EU agrees to coordinate ‘toxic assets’ moves
BRUSSELS – EU finance ministers said Tuesday they would coordinate their approach to "toxic assets" held by banks in order to promote lending, while agreeing there was no one-size-fits-all solution.
The European Commission was tasked with drafting concrete proposals in two weeks or so, but it is already agreed that individual member states may decide whether to set up a "bad bank" to assume the impaired assets, offer a government guarantee on them to boost the banks or some hybrid scheme.
The commission, in a discussion paper, urged all nations to avoid "negative spillovers" to fellow member states or a "subsidy race" that put further pressure on public coffers.

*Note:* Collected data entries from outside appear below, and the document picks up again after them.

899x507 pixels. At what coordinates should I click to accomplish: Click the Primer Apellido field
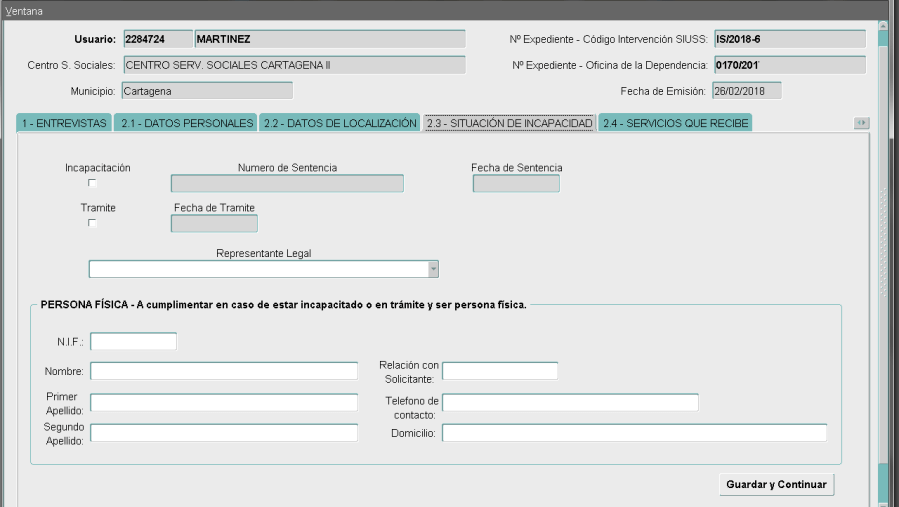tap(223, 403)
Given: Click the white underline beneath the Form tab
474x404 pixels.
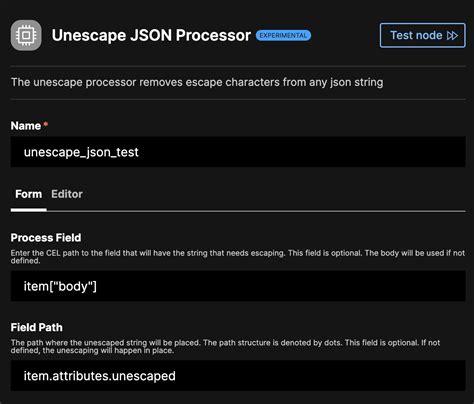Looking at the screenshot, I should coord(29,210).
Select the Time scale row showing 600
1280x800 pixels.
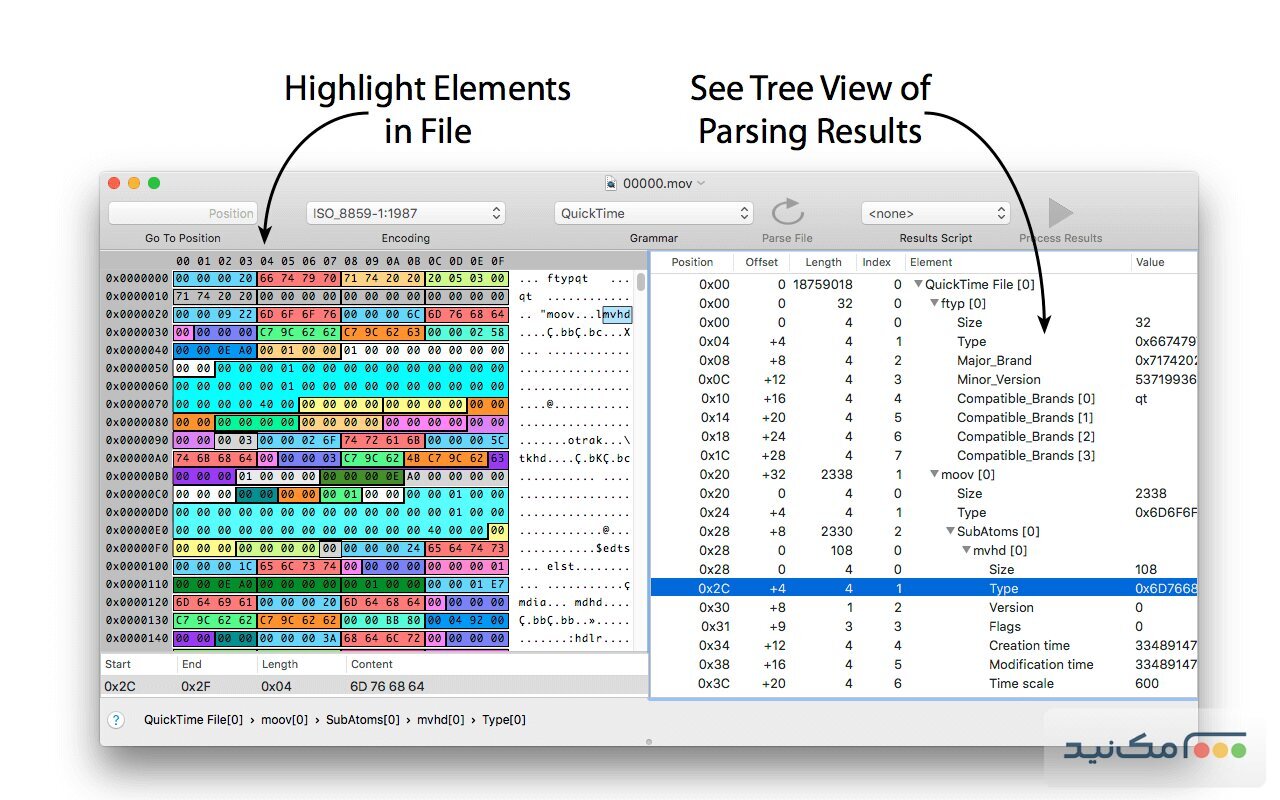(x=1000, y=683)
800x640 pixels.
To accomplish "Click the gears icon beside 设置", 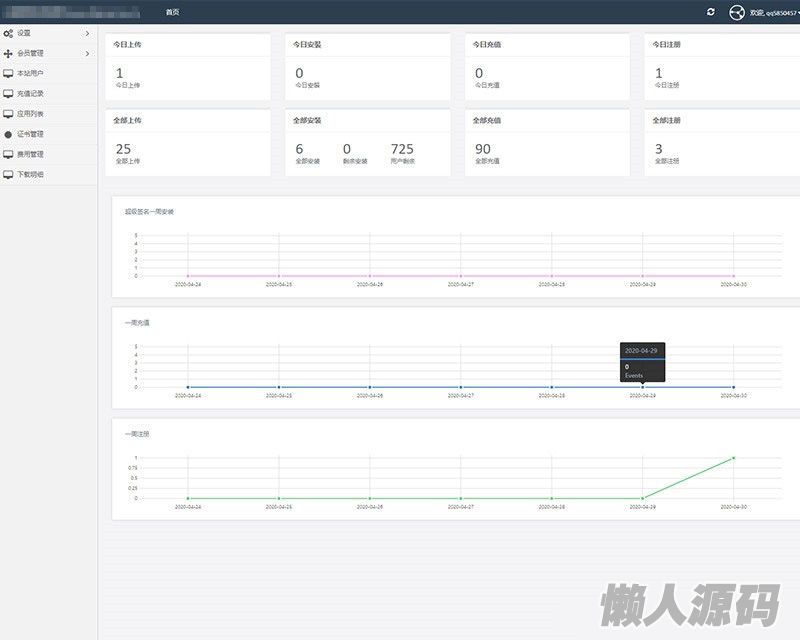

"Each country has to do what it thinks is appropriate," said British finance minister Alistair Darling.
"What we want to do is to ensure that countries take whatever action is right for them together. The effect of doing that will have a far greater effect than if we just do these things on our own."
Seeking to avoid a rash of unilateral protectionist measures – Britain has already insured its banks’ bad assets – the ministers called for a coordinated approach to ensure a level playing field and avoid distortions.
European Union Economic and Monetary Policy Affairs Commissioner Joaquin Almunia said all 27 ministers had agreed on "the need to combine their concerns regarding financial stability, priority number one, with the need to preserve a level playing field so as to avoid financial protectionism and the establishment of internal borders in our single market."
He declined to put an amount on the toxic assets involved, saying he was concentrating more on dealing with them than with counting them.
In a joint statement, the finance ministers said the priority was to "fully restore the functioning of credit channels" in order to get their economies moving again.
It was also agreed that banks benefiting from a toxic asset scheme should keep a portion of the risk.
There will also need to be a definition of what constitutes a toxic or impaired asset and an independent and transparent way of valuing them.
Freeing banks of those impaired assets, including the kind of sub-prime loans that started the financial malaise in the United States, would help free money for lending and restore the banking sector to some kind of normality because banks would not have to hold back funds to cover massive potential losses.
Swedish Finance Minister Anders Borg said it was "very important to point out that we are trying to solve a crisis and that is about doing what is right, not being nice to banks."
The EU ministers also stressed that their moves would be more effective in concert with the United States.
President Barack Obama vowed Monday to work with distressed US banks to "clean up" their balance sheets and unclog blocked credit lines, as his treasury team readied a new bailout plan.
Obama previewed Treasury Secretary Timothy Geithner’s announcement Tuesday of how the administration intends to spend the remaining USD 350 billion (EUR 270 billion) of a bailout programme for the banking industry.